:: Task goal ::
Once you have read the records below, print them again exactly as they stand.

* * *

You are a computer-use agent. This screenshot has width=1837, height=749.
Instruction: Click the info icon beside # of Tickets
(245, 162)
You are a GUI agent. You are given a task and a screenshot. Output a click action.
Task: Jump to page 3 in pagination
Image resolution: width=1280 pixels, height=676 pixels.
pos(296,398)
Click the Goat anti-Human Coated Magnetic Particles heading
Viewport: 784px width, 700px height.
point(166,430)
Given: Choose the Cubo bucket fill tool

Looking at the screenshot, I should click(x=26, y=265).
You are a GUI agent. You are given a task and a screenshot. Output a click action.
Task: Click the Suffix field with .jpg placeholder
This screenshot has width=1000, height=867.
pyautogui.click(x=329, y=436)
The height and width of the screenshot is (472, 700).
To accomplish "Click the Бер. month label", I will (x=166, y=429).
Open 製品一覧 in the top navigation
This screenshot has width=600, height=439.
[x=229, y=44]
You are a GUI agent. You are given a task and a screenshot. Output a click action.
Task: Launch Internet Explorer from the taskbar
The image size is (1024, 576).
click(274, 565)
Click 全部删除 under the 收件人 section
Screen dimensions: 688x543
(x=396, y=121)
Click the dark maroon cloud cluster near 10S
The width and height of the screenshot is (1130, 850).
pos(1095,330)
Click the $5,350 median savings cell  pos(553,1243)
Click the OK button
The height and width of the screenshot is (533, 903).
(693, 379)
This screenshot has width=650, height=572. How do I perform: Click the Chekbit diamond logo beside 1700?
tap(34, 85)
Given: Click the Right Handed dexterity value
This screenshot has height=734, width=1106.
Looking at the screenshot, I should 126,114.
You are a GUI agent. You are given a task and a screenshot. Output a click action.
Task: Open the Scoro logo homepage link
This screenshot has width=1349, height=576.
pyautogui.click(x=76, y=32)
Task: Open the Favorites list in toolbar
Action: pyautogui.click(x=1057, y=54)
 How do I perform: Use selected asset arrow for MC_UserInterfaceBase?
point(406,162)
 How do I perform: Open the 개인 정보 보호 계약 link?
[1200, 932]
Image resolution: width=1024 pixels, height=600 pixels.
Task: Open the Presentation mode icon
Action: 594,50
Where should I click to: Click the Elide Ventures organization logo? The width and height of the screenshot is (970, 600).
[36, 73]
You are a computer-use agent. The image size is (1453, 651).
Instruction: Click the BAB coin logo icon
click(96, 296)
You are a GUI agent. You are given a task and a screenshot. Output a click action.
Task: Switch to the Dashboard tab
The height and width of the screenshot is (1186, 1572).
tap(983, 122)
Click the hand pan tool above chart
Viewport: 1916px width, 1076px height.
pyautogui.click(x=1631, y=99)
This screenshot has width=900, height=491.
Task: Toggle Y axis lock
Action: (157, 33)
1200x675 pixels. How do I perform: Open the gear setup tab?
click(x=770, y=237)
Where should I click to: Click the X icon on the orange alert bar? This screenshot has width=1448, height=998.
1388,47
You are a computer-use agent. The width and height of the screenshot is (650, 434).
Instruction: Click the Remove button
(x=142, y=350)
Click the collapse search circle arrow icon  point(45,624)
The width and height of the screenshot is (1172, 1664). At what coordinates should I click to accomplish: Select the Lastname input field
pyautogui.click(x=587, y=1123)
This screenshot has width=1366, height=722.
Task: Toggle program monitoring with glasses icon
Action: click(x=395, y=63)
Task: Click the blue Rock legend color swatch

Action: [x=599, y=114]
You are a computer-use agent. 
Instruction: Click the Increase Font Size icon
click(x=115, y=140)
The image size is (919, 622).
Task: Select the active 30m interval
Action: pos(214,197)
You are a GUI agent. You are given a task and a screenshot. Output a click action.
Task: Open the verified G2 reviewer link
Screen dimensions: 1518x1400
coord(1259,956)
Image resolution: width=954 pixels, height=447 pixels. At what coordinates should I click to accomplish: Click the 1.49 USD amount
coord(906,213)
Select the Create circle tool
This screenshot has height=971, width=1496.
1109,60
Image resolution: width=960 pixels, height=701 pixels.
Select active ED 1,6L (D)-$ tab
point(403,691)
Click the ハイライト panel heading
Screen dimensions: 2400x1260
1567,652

* * *

:: Task result ::
You are a computer-use agent. This screenshot has width=1837, height=749.
Instruction: Click the info icon beside # of Tickets
(245, 162)
You are a GUI agent. You are given a task and a screenshot. Output a click action.
Task: Jump to page 3 in pagination
Image resolution: width=1280 pixels, height=676 pixels.
pos(296,398)
Click the Goat anti-Human Coated Magnetic Particles heading
Viewport: 784px width, 700px height.
point(166,430)
Given: Choose the Cubo bucket fill tool

Looking at the screenshot, I should click(x=26, y=265).
You are a GUI agent. You are given a task and a screenshot. Output a click action.
Task: Click the Suffix field with .jpg placeholder
This screenshot has width=1000, height=867.
pyautogui.click(x=329, y=436)
The height and width of the screenshot is (472, 700).
To accomplish "Click the Бер. month label", I will (x=166, y=429).
Open 製品一覧 in the top navigation
This screenshot has width=600, height=439.
[x=229, y=44]
You are a GUI agent. You are given a task and a screenshot. Output a click action.
Task: Launch Internet Explorer from the taskbar
The image size is (1024, 576).
click(274, 565)
Click 全部删除 under the 收件人 section
Screen dimensions: 688x543
(x=396, y=121)
Click the dark maroon cloud cluster near 10S
The width and height of the screenshot is (1130, 850).
pos(1095,330)
Click the $5,350 median savings cell  pos(553,1243)
Click the OK button
The height and width of the screenshot is (533, 903).
(693, 379)
This screenshot has width=650, height=572. How do I perform: Click the Chekbit diamond logo beside 1700?
tap(34, 85)
Given: Click the Right Handed dexterity value
This screenshot has height=734, width=1106.
Looking at the screenshot, I should 126,114.
You are a GUI agent. You are given a task and a screenshot. Output a click action.
Task: Open the Scoro logo homepage link
This screenshot has width=1349, height=576.
pyautogui.click(x=76, y=32)
Task: Open the Favorites list in toolbar
Action: pyautogui.click(x=1057, y=54)
 How do I perform: Use selected asset arrow for MC_UserInterfaceBase?
point(406,162)
 How do I perform: Open the 개인 정보 보호 계약 link?
[1200, 932]
Image resolution: width=1024 pixels, height=600 pixels.
Task: Open the Presentation mode icon
Action: 594,50
Where should I click to: Click the Elide Ventures organization logo? The width and height of the screenshot is (970, 600).
[36, 73]
You are a computer-use agent. The image size is (1453, 651).
Instruction: Click the BAB coin logo icon
click(96, 296)
You are a GUI agent. You are given a task and a screenshot. Output a click action.
Task: Switch to the Dashboard tab
The height and width of the screenshot is (1186, 1572).
tap(983, 122)
Click the hand pan tool above chart
Viewport: 1916px width, 1076px height.
pyautogui.click(x=1631, y=99)
This screenshot has width=900, height=491.
Task: Toggle Y axis lock
Action: (157, 33)
1200x675 pixels. How do I perform: Open the gear setup tab?
click(x=770, y=237)
Where should I click to: Click the X icon on the orange alert bar? This screenshot has width=1448, height=998.
1388,47
You are a computer-use agent. The width and height of the screenshot is (650, 434).
Instruction: Click the Remove button
(x=142, y=350)
Click the collapse search circle arrow icon  point(45,624)
The width and height of the screenshot is (1172, 1664). At what coordinates should I click to accomplish: Select the Lastname input field
pyautogui.click(x=587, y=1123)
This screenshot has width=1366, height=722.
Task: Toggle program monitoring with glasses icon
Action: click(x=395, y=63)
Task: Click the blue Rock legend color swatch

Action: [x=599, y=114]
You are a computer-use agent. 
Instruction: Click the Increase Font Size icon
click(x=115, y=140)
The image size is (919, 622).
Task: Select the active 30m interval
Action: pos(214,197)
You are a GUI agent. You are given a task and a screenshot. Output a click action.
Task: Open the verified G2 reviewer link
Screen dimensions: 1518x1400
coord(1259,956)
Image resolution: width=954 pixels, height=447 pixels. At what coordinates should I click to accomplish: Click the 1.49 USD amount
coord(906,213)
Select the Create circle tool
This screenshot has height=971, width=1496.
1109,60
Image resolution: width=960 pixels, height=701 pixels.
Select active ED 1,6L (D)-$ tab
point(403,691)
Click the ハイライト panel heading
Screen dimensions: 2400x1260
1567,652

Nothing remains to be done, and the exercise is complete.